▶ **Assignment**
Your task is to gather the lines below that hold the string "entry".

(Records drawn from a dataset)
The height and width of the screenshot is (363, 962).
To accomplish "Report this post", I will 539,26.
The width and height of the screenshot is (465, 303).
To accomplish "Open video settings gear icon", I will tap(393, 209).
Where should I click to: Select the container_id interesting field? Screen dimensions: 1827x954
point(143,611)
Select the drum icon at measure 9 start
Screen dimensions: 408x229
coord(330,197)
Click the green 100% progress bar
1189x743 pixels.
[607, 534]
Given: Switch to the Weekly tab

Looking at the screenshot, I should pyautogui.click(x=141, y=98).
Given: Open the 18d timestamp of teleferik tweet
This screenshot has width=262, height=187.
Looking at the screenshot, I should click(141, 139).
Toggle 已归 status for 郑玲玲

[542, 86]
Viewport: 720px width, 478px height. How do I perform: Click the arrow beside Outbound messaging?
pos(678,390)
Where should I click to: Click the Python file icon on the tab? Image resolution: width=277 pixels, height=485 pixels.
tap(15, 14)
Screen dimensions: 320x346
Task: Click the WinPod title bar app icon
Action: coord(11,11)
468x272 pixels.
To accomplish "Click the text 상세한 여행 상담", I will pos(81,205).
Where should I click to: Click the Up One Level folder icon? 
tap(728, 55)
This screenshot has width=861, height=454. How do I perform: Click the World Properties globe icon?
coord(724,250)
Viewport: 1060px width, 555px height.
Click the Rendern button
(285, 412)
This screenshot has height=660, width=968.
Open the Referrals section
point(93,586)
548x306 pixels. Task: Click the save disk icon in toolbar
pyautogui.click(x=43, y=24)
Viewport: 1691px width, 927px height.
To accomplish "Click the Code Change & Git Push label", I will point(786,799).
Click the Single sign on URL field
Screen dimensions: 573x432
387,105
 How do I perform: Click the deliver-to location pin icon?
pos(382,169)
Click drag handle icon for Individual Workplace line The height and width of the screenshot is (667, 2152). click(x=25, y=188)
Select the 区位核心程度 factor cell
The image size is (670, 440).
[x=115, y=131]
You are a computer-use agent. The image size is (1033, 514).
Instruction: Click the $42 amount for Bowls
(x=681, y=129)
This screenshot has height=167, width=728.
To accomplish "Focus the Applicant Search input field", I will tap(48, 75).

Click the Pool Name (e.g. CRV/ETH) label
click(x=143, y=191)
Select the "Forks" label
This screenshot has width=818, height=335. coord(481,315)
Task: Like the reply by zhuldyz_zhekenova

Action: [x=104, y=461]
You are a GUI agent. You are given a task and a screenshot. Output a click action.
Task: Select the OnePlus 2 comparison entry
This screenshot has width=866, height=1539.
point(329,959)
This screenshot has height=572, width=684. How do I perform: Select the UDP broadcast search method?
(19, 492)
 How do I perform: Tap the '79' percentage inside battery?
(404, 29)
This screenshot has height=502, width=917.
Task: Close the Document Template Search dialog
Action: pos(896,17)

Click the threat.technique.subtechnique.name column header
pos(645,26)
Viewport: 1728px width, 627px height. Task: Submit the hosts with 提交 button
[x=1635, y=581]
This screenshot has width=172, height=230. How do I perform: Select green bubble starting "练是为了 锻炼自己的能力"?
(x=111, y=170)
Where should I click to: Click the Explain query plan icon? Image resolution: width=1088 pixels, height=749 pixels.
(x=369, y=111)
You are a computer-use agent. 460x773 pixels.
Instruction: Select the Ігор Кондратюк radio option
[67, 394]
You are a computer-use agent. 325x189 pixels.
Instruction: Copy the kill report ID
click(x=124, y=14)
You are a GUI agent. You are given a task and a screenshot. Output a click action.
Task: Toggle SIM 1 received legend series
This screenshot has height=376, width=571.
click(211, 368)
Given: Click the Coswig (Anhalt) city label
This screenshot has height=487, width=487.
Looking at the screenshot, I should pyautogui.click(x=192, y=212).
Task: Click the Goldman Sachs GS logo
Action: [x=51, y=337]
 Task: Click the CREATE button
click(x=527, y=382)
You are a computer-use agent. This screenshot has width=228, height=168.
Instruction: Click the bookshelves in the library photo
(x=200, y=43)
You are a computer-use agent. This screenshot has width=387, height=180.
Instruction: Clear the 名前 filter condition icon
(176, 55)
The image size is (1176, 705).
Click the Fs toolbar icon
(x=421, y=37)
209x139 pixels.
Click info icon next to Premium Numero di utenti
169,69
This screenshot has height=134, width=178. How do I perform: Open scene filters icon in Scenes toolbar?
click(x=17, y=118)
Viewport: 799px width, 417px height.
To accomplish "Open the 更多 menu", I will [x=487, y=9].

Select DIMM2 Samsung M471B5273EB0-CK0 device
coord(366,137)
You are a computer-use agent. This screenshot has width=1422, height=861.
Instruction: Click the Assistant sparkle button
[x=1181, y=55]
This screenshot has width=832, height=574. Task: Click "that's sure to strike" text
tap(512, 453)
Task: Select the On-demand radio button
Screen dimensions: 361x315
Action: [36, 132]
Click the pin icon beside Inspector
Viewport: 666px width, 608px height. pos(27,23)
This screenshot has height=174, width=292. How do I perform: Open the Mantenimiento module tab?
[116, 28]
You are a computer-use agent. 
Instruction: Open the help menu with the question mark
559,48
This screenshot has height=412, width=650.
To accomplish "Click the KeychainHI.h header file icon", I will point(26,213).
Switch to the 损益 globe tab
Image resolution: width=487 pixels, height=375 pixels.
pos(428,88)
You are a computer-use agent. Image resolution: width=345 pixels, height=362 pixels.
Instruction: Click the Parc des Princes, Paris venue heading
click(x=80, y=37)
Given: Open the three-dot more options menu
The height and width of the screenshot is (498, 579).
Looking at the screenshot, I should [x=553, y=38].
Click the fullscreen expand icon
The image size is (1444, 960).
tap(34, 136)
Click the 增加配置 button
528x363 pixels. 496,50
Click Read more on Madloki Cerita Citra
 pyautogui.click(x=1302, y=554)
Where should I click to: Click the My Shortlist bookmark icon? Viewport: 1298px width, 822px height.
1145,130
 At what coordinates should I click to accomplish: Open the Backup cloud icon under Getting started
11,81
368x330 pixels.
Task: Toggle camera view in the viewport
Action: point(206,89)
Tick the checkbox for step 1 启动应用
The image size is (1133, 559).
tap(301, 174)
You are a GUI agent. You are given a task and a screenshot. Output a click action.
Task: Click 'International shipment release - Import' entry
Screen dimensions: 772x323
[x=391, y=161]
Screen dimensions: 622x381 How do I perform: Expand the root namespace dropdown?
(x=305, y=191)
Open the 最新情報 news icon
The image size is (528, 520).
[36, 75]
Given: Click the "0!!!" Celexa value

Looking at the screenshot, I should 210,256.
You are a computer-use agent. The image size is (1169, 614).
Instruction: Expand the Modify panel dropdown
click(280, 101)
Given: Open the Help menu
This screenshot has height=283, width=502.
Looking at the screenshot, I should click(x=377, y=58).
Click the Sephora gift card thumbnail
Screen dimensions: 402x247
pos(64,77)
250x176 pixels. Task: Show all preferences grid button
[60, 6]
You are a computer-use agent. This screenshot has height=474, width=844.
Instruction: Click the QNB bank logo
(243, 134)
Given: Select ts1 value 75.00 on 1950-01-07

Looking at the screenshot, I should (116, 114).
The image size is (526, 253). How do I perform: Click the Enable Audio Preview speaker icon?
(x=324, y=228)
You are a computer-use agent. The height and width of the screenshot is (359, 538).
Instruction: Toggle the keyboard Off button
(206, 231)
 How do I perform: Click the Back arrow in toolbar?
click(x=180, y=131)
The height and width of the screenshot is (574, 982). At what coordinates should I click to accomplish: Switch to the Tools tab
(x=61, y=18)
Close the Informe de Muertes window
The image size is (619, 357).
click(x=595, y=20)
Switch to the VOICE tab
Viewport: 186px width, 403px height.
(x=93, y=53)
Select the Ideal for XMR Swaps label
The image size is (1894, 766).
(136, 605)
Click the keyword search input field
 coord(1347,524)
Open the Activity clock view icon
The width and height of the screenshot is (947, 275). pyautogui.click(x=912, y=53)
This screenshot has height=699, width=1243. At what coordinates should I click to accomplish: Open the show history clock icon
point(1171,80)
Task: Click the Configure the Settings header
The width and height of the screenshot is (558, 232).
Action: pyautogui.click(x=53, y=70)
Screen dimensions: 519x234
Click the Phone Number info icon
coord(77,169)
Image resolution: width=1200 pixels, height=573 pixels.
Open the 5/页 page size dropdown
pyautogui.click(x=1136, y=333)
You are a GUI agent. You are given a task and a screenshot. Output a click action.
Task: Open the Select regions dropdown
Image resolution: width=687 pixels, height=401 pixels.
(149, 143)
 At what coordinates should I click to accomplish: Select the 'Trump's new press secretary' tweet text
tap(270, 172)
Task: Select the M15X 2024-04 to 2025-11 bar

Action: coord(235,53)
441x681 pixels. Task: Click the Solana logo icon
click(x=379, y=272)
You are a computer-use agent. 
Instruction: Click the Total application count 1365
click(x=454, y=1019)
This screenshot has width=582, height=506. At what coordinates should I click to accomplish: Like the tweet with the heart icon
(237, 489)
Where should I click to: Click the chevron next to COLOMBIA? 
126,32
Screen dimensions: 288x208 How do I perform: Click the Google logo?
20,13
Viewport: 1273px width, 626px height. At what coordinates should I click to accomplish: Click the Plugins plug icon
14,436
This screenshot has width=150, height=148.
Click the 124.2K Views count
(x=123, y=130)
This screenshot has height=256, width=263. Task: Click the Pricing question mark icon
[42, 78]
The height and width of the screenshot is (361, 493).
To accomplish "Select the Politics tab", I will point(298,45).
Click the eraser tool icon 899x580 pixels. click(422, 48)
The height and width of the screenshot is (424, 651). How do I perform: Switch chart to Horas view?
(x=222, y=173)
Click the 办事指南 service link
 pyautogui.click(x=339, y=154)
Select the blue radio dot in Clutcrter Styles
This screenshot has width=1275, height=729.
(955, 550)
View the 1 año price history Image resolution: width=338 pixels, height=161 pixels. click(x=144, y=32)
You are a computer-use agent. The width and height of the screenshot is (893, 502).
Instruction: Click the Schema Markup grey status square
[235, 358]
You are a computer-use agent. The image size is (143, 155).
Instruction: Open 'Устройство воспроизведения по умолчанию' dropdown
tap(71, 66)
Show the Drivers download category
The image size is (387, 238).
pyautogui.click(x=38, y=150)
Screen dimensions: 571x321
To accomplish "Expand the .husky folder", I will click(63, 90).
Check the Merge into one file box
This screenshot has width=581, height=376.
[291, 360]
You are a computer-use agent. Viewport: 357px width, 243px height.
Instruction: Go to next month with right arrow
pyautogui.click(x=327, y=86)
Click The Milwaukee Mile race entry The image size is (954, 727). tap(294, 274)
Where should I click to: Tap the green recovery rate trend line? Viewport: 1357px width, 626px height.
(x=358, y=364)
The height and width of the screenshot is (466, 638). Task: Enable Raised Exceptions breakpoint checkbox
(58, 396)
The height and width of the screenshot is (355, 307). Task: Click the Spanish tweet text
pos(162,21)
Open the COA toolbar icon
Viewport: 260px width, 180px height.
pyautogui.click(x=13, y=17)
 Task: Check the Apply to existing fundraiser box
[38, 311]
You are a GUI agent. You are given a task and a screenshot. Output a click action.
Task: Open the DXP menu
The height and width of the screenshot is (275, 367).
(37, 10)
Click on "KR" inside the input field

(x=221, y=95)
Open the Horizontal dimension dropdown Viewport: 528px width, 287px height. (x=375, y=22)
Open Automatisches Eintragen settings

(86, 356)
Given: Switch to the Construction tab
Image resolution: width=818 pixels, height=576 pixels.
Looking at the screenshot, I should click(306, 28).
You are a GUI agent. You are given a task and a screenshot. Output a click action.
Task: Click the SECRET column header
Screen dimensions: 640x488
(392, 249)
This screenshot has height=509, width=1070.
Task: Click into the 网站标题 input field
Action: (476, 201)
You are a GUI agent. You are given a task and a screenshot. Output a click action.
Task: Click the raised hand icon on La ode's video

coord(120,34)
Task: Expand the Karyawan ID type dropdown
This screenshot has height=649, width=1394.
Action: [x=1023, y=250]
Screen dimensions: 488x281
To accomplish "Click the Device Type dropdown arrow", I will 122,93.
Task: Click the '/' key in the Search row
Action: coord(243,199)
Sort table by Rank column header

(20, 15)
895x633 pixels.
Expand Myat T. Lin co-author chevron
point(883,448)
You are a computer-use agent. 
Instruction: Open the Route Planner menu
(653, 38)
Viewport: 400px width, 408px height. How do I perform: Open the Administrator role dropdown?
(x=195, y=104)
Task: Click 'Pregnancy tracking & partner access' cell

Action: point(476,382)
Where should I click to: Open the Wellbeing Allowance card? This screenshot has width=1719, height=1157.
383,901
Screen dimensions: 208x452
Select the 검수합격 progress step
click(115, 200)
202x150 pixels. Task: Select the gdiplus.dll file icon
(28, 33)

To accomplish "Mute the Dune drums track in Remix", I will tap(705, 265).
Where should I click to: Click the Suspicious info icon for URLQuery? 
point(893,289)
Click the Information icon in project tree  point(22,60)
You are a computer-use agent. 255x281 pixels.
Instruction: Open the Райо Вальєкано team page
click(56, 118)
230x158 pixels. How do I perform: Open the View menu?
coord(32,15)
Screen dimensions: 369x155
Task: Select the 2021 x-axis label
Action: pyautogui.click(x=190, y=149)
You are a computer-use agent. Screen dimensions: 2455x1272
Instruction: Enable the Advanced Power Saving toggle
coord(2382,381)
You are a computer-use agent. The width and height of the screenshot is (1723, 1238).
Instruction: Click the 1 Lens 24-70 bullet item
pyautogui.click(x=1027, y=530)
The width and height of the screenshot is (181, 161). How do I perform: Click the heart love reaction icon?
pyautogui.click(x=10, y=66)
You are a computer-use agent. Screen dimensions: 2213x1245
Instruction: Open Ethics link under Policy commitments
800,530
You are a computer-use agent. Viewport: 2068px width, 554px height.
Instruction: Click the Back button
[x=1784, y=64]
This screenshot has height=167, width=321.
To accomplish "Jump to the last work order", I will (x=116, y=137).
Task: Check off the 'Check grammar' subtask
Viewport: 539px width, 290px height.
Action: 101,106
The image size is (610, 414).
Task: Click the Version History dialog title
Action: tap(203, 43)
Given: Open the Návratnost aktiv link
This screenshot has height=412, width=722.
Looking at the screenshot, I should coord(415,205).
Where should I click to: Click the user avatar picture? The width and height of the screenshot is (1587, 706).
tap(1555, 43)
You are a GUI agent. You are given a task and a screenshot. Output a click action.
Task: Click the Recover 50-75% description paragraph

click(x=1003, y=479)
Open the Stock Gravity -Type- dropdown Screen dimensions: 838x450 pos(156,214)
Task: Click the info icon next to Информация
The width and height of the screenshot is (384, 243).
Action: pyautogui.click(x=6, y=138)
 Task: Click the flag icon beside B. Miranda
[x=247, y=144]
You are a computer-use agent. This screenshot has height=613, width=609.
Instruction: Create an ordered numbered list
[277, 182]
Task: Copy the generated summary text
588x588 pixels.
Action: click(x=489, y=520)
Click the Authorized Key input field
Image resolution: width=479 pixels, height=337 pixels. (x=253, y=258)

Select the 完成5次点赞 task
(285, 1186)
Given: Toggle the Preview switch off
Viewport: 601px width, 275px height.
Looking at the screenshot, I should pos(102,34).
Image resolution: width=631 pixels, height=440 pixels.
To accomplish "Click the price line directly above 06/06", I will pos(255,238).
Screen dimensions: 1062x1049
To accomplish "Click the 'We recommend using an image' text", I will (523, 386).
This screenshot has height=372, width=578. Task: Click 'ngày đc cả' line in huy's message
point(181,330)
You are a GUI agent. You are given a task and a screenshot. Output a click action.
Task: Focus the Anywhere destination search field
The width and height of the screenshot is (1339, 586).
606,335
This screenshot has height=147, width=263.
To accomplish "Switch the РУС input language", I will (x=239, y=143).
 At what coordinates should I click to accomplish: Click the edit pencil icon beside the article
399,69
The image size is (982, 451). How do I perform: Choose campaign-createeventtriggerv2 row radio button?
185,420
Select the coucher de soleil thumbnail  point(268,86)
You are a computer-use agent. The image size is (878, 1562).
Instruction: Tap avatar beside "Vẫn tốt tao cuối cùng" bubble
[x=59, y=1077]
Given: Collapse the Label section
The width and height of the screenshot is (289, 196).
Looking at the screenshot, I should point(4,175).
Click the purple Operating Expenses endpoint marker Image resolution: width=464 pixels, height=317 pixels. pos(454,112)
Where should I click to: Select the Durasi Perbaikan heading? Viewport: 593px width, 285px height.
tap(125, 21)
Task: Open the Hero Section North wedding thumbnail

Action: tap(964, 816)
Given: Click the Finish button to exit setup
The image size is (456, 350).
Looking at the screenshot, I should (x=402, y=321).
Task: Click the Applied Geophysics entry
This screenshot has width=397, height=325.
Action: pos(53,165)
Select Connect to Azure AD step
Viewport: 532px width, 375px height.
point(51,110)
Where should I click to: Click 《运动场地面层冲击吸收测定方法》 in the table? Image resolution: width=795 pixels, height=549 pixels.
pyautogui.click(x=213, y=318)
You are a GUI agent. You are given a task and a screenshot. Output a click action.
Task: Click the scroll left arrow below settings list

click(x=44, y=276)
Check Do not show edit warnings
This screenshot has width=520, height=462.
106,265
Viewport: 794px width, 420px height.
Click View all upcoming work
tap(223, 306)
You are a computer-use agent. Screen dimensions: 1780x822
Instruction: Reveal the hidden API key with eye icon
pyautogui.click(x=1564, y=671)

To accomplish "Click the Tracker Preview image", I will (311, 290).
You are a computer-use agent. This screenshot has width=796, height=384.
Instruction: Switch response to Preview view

▶ **Answer space**
Task: Select the OnePlus 2 comparison entry
Task: Click 'International shipment release - Import' entry
Click The Milwaukee Mile race entry The image size is (954, 727). tap(294, 274)
Task: Click the Applied Geophysics entry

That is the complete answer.